In contrast, Iblis - who personifies
the tendency in the human soul to pride, self-centredness, and
heedlessness said to Allah:
`Now, because Thou hast led me
astray...' (7:16).
The prophetic attitude is to ascribe
any evil, sin, error, stumble, slip, fall, inadvertence, negligence, and
so on to oneself, while the satanic attitude is to ascribe these to
Allah or to others. To suggest that Allah is responsible - certainly a
temptation in the Islamic context where the stress on the Divine Unity
tends to negate secondary forces - is the epitome of discourtesy and
ignorance, since it is to deny one's own self precisely where it has a
real affect upon the nature of things: where evil enters into the
cosmos.
In short, the shahada means in practice
that the worshipper is nothing and Allah is all. Everything positive
that the servant possesses has been given to him by Allah, while every
fault and imperfection goes back to the servant's own specific
attributes. If he has patience in adversity, this was given by Allah,
but if he lacks it, this is his own shortcoming. If he knows anything at
all, the knowledge was bestowed by Allah's guidance and mercy, but if he
is ignorant, that is his own limitation. If he possesses a spark of love
in his heart, Allah has granted it, but every coldness and hardness
belongs to himself. Every good and praiseworthy quality - life,
knowledge, will, power, hearing, sight, speech, generosity, justice, and
so on - is Allah-given. Only when this fact shapes a person's
imagination and awareness can he begin to see things in their right
proportions and be delivered from his own self-deceptions.
From the beginning of Islam,
supplication has been one of the fundamental modes through which Muslims
actualized the awareness of correct proportions and trained themselves
to see Allah as the source of all good. In its great examples, as
typified by the Sahifa, supplication is the constant exercise of
discernment by attributing what belongs Allah and what belongs to man to
man. Once this discernment is made, man is left with his own sinfulness
and inadequacy, so he can only abase himself before his Lord, asking for
His generosity and forgiveness.
Those familiar with the writings of the
later spiritual authorities may object that the perspective of
supplication as just described deals with only one-half of Islamic
spirituality, leaving out the theomorphic perfections which the friends
of Allah ('awliya') actualize by following the spiritual path. Granted,
on the one hand man is the humble and poor slave of Allah, possessing
nothing of his own.
But is he not - at least in the persons
of the prophets and friends - Allah's vicegerent (khalifa) and image (sura)?

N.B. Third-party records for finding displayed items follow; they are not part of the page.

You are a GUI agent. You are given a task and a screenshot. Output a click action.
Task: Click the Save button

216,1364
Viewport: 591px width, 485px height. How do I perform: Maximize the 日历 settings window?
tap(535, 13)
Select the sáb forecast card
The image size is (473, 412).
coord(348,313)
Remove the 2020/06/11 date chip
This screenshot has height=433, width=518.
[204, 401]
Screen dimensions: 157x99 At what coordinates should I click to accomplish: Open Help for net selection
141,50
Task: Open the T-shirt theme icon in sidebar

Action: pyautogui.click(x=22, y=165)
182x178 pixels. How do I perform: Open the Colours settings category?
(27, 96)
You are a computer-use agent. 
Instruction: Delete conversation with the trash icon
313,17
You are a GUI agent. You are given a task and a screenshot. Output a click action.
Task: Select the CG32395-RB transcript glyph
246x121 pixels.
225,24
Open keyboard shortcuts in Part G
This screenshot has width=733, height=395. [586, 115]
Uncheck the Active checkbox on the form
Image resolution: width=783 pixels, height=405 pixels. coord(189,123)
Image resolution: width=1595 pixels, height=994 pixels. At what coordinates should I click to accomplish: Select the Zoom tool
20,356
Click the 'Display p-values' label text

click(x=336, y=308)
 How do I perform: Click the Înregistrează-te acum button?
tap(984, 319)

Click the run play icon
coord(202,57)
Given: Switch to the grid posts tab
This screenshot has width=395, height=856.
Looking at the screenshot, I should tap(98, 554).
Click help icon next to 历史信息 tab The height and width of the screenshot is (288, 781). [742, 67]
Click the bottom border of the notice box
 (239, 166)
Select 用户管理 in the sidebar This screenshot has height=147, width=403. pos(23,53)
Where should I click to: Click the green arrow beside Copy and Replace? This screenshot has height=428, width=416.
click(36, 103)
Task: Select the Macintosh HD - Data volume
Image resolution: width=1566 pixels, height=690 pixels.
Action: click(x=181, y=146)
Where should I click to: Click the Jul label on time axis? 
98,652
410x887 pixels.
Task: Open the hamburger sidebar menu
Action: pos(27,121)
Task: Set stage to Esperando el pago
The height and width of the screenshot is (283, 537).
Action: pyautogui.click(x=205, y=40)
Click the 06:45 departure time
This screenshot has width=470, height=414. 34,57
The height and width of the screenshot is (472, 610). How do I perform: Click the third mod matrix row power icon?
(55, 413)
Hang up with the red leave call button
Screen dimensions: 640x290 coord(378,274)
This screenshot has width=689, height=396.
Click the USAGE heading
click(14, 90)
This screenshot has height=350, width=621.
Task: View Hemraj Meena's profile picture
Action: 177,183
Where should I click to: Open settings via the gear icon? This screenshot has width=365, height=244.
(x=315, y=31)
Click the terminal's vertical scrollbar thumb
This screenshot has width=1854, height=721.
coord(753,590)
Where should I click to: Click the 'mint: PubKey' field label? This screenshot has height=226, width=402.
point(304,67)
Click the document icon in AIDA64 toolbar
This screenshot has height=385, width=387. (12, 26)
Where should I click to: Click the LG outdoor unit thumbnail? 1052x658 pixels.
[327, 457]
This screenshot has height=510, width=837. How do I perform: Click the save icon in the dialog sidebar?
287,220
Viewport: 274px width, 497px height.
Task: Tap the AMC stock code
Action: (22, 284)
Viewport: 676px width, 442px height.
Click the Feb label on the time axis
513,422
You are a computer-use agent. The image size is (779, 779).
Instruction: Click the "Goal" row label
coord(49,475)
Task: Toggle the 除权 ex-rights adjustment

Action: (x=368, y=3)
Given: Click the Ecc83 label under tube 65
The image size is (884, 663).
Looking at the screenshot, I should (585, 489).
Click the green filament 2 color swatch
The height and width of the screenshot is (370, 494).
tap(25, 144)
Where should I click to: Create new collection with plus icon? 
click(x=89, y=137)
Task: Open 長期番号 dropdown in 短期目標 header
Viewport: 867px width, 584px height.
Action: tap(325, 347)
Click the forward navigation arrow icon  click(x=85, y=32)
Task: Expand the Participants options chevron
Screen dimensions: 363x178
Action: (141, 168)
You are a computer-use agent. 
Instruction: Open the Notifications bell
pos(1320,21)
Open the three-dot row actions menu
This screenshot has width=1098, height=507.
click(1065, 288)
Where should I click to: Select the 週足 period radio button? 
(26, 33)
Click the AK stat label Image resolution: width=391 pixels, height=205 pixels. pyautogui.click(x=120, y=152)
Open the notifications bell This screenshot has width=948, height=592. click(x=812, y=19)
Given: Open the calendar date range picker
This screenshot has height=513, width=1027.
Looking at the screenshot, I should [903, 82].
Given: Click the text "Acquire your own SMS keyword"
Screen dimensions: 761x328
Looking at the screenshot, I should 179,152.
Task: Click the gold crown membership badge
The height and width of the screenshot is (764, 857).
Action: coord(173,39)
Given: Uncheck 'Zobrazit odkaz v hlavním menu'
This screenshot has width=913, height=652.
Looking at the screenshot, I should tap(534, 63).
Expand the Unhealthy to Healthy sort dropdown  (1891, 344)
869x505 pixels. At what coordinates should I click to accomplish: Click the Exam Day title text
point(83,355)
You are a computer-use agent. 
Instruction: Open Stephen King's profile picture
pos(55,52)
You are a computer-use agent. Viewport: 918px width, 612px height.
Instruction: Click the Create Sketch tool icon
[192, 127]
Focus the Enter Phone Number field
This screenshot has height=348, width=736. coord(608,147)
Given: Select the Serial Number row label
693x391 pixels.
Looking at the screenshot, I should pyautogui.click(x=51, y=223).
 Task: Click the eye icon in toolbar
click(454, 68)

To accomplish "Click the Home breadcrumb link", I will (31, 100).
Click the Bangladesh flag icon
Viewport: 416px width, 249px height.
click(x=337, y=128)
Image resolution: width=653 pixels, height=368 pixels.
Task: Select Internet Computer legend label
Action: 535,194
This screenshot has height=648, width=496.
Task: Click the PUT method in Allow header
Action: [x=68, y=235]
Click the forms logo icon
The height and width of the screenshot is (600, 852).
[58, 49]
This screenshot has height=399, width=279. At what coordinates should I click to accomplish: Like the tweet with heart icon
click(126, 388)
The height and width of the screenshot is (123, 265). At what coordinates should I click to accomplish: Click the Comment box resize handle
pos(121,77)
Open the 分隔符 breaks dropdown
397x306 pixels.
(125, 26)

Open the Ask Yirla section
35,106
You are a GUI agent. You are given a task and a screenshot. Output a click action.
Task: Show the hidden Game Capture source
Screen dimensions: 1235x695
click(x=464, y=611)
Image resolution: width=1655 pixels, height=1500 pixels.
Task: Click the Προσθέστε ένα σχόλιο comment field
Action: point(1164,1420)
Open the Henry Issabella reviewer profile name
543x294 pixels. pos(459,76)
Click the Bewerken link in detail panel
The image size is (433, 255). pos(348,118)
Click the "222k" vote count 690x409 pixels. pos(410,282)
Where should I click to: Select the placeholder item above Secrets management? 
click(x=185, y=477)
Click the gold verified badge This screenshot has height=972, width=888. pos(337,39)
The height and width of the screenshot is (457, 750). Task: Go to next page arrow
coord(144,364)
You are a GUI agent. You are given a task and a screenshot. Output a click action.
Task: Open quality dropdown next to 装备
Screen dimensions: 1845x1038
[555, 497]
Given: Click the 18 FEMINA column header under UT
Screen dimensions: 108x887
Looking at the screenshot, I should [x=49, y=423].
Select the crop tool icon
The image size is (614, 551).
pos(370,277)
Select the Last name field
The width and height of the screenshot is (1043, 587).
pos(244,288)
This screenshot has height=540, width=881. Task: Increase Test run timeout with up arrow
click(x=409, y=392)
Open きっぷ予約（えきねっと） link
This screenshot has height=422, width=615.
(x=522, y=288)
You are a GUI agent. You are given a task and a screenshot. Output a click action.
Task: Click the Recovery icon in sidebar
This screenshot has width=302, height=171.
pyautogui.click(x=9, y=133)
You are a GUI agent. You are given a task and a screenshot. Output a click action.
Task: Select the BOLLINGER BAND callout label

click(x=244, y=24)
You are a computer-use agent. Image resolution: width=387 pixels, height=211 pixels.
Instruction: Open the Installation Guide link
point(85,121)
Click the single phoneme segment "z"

In fact, this second perspective is implicit in the first, since the
more one negates positive attributes from the servant, the more one
affirms that they belong to the Lord. By denying that the creature
possesses any good of his own, we affirm that everything positive which
appears within him belongs only to Allah. To the extent that the servant
dwells in his own nothingness, he manifests Allah's perfections. This
point of view is made rather explicit in the famous hadith qudsi in
which Allah says: `My servant continues drawing near to Me through
supererogatory works [such as supplication], until I love him, and when
I love him, I am the hearing through which he hears, the sight through
which he sees, the hand through which he grasps, and the foot through
which he walks.' But the early Islamic texts leave the mystery of `union
with Allah' or `supreme identity' largely unvoiced, since it is far too
subtle to be expressed in the relatively straightforward terms which
characterize these texts. In any case, identity is alien to the
perspective of supplication, which keeps in view the dichotomy between
Lord and servant, a dichotomy which remains valid on one level at least
in all circumstances and for all human beings, even in the next world.